Większość publikacji historycznych poświęconych wydarzeniom 1918 i 1919 roku skupia się na analizie politycznej i wojskowej. Każda książka z zapisem wspomnień uczestników walk pozwala nam przenieść się w czasie i zrozumieć realia powstańcze. Tak jest właśnie z książką Doroty Marciniak.
- Mój dziadek z kompanii czarnkowskiej chciał mi opowiadać o powstaniu, ale ja nie miałam dla niego czasu – mówi autorka książki. - Te wydarzenia były odległe. Nie zainteresowałam się nimi w młodości.

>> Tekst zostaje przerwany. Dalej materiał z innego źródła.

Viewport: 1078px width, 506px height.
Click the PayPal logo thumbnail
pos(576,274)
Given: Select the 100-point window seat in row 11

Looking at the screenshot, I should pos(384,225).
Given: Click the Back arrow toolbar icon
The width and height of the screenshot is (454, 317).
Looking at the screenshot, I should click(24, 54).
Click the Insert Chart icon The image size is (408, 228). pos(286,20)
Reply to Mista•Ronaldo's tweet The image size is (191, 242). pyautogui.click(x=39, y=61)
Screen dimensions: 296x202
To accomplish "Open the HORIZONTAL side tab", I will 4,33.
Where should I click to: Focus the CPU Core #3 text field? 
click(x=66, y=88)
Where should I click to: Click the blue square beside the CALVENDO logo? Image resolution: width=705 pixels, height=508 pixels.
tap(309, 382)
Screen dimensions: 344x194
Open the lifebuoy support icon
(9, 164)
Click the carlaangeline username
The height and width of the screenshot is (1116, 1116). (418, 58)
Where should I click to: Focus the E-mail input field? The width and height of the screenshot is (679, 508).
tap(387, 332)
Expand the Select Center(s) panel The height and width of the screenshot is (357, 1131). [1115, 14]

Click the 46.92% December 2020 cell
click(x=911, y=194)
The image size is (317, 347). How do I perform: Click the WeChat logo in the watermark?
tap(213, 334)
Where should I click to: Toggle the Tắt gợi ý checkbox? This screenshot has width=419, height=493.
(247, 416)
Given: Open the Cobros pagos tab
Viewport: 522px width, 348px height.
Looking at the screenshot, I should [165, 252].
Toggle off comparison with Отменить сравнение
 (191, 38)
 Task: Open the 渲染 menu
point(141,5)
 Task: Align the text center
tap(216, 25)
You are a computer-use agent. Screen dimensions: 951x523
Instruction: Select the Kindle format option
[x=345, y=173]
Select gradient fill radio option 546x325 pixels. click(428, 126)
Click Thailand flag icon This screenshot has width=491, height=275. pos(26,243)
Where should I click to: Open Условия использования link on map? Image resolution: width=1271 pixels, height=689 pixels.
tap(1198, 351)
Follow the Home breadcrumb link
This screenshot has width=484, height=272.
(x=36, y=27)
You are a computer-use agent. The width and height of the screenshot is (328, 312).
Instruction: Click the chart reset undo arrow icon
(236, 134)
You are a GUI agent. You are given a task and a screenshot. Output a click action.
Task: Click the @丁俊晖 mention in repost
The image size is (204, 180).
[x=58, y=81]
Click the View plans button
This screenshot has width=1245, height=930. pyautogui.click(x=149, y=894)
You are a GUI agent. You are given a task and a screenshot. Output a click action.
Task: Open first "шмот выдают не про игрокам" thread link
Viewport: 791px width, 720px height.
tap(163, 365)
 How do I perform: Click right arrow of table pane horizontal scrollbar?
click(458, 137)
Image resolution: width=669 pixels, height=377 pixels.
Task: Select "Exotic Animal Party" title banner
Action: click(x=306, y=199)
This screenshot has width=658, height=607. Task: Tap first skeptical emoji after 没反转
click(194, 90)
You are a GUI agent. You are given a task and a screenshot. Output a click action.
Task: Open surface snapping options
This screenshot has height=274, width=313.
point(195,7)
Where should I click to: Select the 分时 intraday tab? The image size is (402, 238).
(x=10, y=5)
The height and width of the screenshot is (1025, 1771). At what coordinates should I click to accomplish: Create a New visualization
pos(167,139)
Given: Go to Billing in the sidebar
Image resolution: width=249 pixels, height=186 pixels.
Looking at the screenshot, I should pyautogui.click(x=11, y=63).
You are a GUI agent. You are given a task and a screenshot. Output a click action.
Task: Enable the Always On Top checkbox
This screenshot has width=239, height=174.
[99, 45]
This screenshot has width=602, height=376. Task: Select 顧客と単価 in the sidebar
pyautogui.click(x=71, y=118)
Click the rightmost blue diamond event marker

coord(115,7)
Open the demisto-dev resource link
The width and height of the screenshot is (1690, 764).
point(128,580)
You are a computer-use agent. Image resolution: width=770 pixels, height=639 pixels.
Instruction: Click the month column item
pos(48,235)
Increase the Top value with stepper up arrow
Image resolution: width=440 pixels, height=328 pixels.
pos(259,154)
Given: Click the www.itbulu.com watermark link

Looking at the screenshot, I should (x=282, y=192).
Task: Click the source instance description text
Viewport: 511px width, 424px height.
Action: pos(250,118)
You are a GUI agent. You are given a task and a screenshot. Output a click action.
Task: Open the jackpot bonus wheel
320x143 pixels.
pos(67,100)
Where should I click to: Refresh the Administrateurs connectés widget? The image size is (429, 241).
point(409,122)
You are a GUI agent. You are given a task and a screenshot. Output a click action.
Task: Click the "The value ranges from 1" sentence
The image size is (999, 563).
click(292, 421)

Po latach Dorota Marciniak z gronem współpracowników przeanalizowała życiorysy 200 powstańców związanych z Chodzieżą. Udało się to dzięki księgom parafialnym i dokumentom zgromadzonym w Archiwum Państwowym w Poznaniu. Autorka odnalazła domy w Chodzieży, w których po wojnie mieszkali powstańcy. Dorota Marciniak ustaliła ich losy oraz skontaktowała się z rodzinami. Regionalistka nadal czeka na mieszkańców powiatu chodzieskiego, których dziadkowie i pradziadkowie walczyli w Powstaniu Wielkopolskim.